The biodiversity conservation in multifunctional landscapes is recognized as a key challenge for the conservation science (Martin et al., 2012). An agricultural landscape could be analyzed as complex mosaic of crop areas, semi-natural landscape and rural areas. The way to analyze this landscape heterogeneity understanding how this mosaic is organized within landscapes patches, diversity, and the complexity of the relation between these patches (Burel & Baudry, 2002). Different species use the landscape as habitat at different scales, for these reason Vandermeer & Perfecto (2007) proposed that the conservation should be done in the agricultural matrix in a landscape context, where the remaining patches of natural habitat are key in the understanding of the ecology dynamic at large scale. In the case of vineyards Viers et al., (2013) propose the vinecology concept, with the aim of promote sustainable viticultural practices and ecological principles for biodiversity conservation, watershed management, soil conservation within vineyards in Mediterranean ecosystems.

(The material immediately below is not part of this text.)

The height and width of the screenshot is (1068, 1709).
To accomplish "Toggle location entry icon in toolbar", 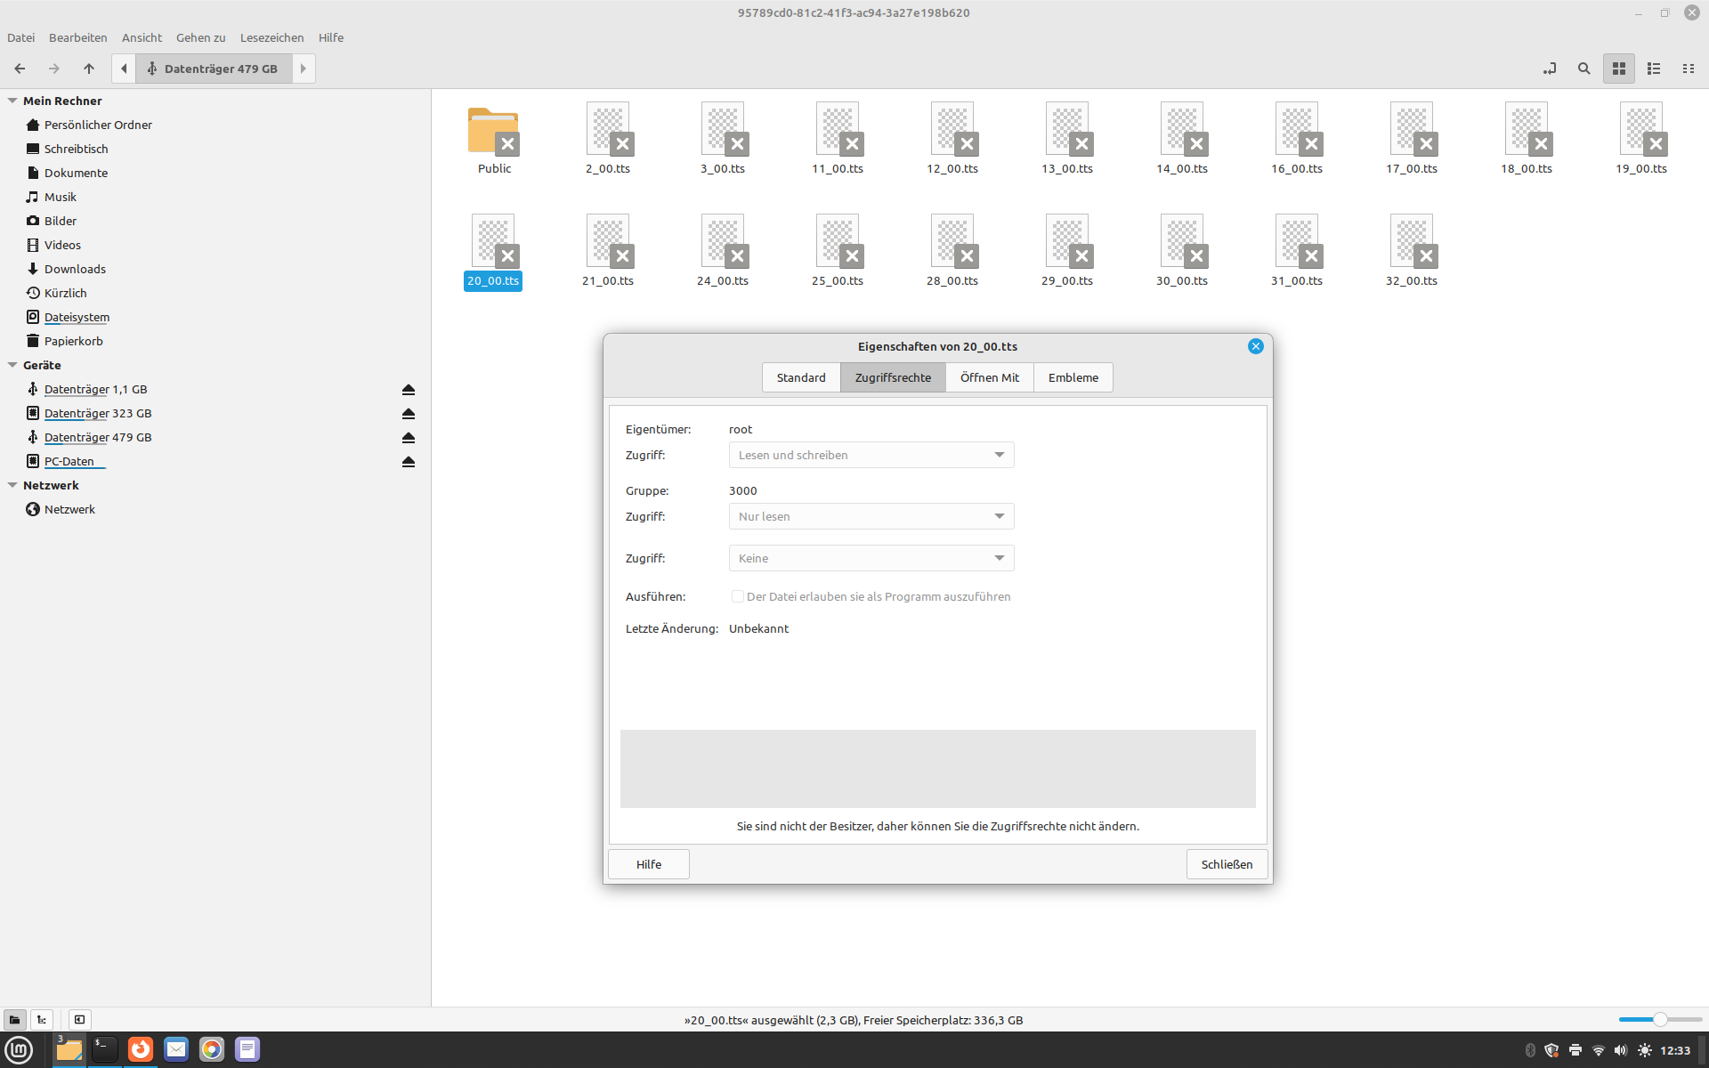I will (x=1550, y=69).
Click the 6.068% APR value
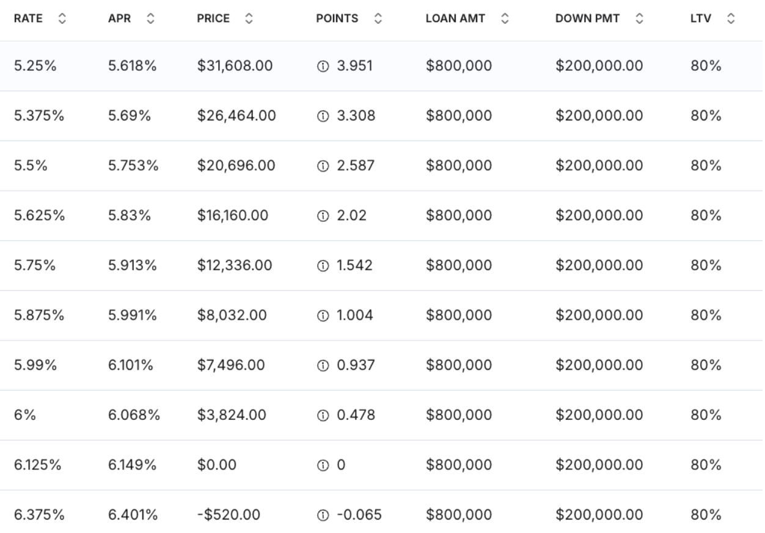Screen dimensions: 765x533 pyautogui.click(x=134, y=415)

Vineyards can be viewed as complex systems, where the interactions between agricultural managements, soil fertility, wildlife habitats, watershed hydrology, and climatic conditions have dynamic interactions. These interactions can be represented in models in order to predict future changes based in the actual information, for example, climate change models allows predict new areas for sustainability of vineyards and the potential conflict with biome conservation areas (Hanna et al., 2013). In this way, the maximum entropy models (MaxEnt), which is based in thermodynamic theory, allows predicts patterns of distribution based in from presence-only species records (Phillips et al., 2006; Elith at al., 2011). According with Elith et al. (2011) “MaxEnt minimizes the relative entropy between two probability densities (one estimated from the presence data and one, from the landscape) defined in covariate space”, where covariate could be climatic variables (e.g.: temperature, precipitation, etc.), that influence in the distribution of a plant. In sum, the use of theorical framework of complexity science to develop predictive models, as MaxEnt, provides a powerful tool for biodiversity conservation (Elith at al., 2011; Barnosky et al., 2012).

References

Barnosky, A. D., Hadly, E. A., Bascompte, J., Berlow, E. L., Brown, J. H., Fortelius, M., Getz, W. M., Harte, J., Hastings, A., Marquet, P. A., Martinez, N. D., Mooers, A., Roopnarine, P., Vermeij, G., Williams, J. W., Gillespie, R., Kitzes, J., Marshall, C., Matzke, N., Mindell, D. P., Revilla, E., & Smith, A. B. 2012. Approaching a state shift in Earth’s biosphere. Nature, 486, 52-58

Burel & Baudry. 2002. Ecología del paisaje: Conceptos, métodos y aplicaciones. Editorial Mundi-Prensa 390 p.

Elith J., S.J. Phillips, T. Hastie, M.Dudık, Y. E. Chee and C. J. Yate. 2011. A statistical explanation of MaxEnt for ecologists. Diversity and Distributions 17: 43–57.

Hannah L., P.R. Roehrdanz, M. Ikegami, A. V. Shepard, M. R.Shaw, G. Tabor,L. Zhi, P. A. Marquet, and R. J. Hijmans. 2013. Climate change, wine, and conservation. PNAS vol. 110 no. 176907-6912

Martin E. A., M. Vianoa, L. Ratsimisetrab, F. Laloëa, S. M. Carrièrea. 2012. Maintenance of bird functional diversity in a traditional agroecosystem of Madagascar. Agriculture, Ecosystems and Environment 149:1–9.

Merenlender, A.M. (2000) Mapping vineyard expansion provides information on agriculture and the environment. Calif. Agric., 54, 7-12.

Myers, N., Mittermeier, R.A., Mittermeier, C.G., da Fonseca, G.A.B. & Kent, J. (2000) Biodiversity hotspots for conservation priorities. Nature, 403, 853-858.

Phillips S.J., R.P. Anderson, R. E. Schapire. 2006. Maximum entropy modeling of species geographic distributions Ecological Modelling 190: 231–259.

Solé R. V. & J. Bascompte. 2006. Self-Organization in Complex Ecosystems. Princeton University Press, 373 p.

Vandermeer, J., & I. Perfecto. 2007. The agricultural matrix and a future paradigm for conservation. Conservation Biology 21:274–277.

Viers J.H., J. N. Williams, K. A. Nicholas, O. Barbosa, I. Kotze, L. Spence, L.B. Webb, A. Merenlender, & M. Reynolds. 2013. Vinecology: pairing wine with nature. Conservation Letters 00 1–13.